▶ _GIVEN DATA_:
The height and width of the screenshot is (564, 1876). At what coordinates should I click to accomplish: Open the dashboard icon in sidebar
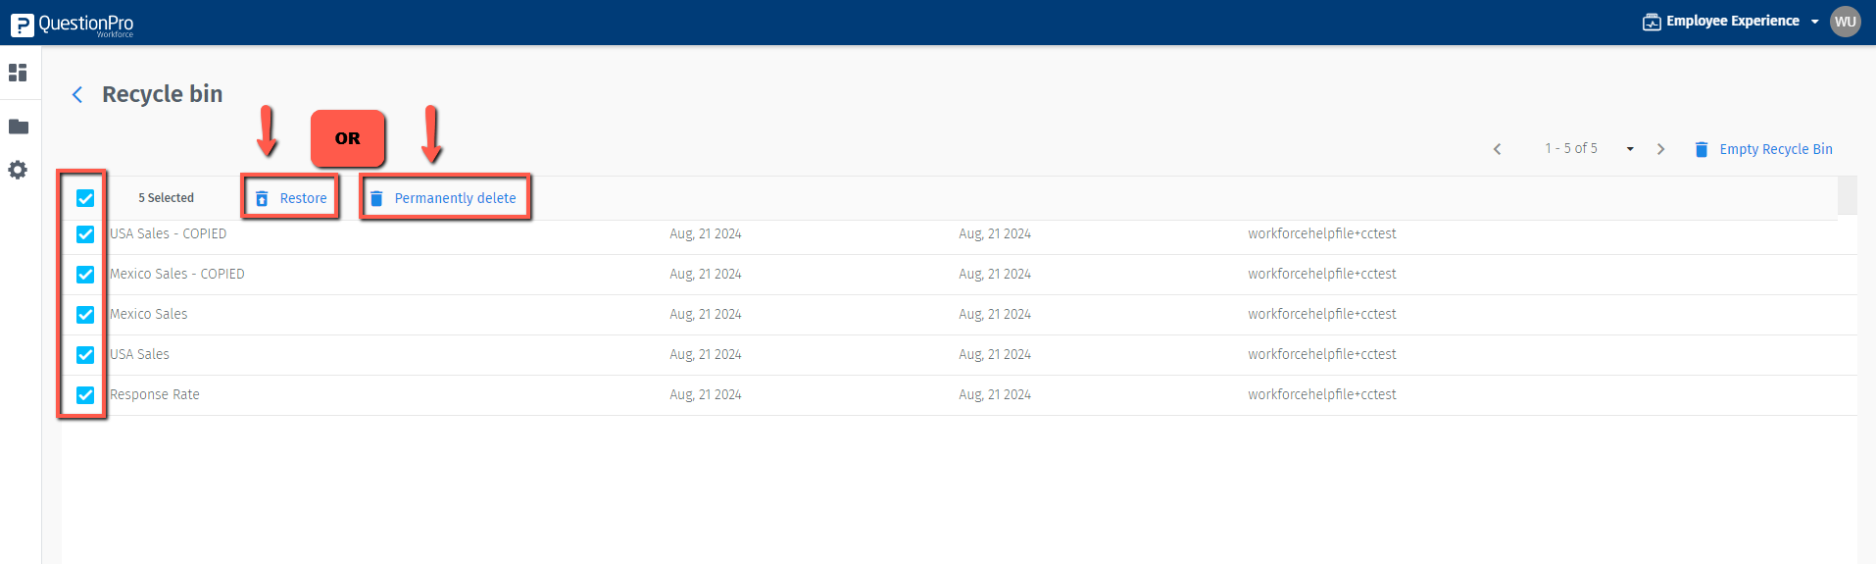[x=18, y=73]
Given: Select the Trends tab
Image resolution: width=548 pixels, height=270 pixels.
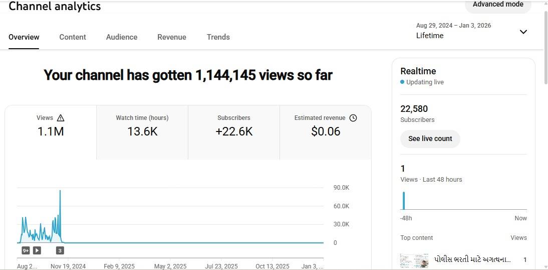Looking at the screenshot, I should click(x=218, y=37).
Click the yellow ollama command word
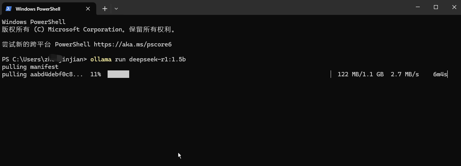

▶ _WORK INSTRUCTION_: Take the lines from the one containing "Image resolution: width=548" through the final line of the listing above and print them exactly, including both ends but no pictures.

▶ _RESULT OF THE TASK_:
Image resolution: width=548 pixels, height=270 pixels.
Looking at the screenshot, I should click(x=218, y=37).
Click the yellow ollama command word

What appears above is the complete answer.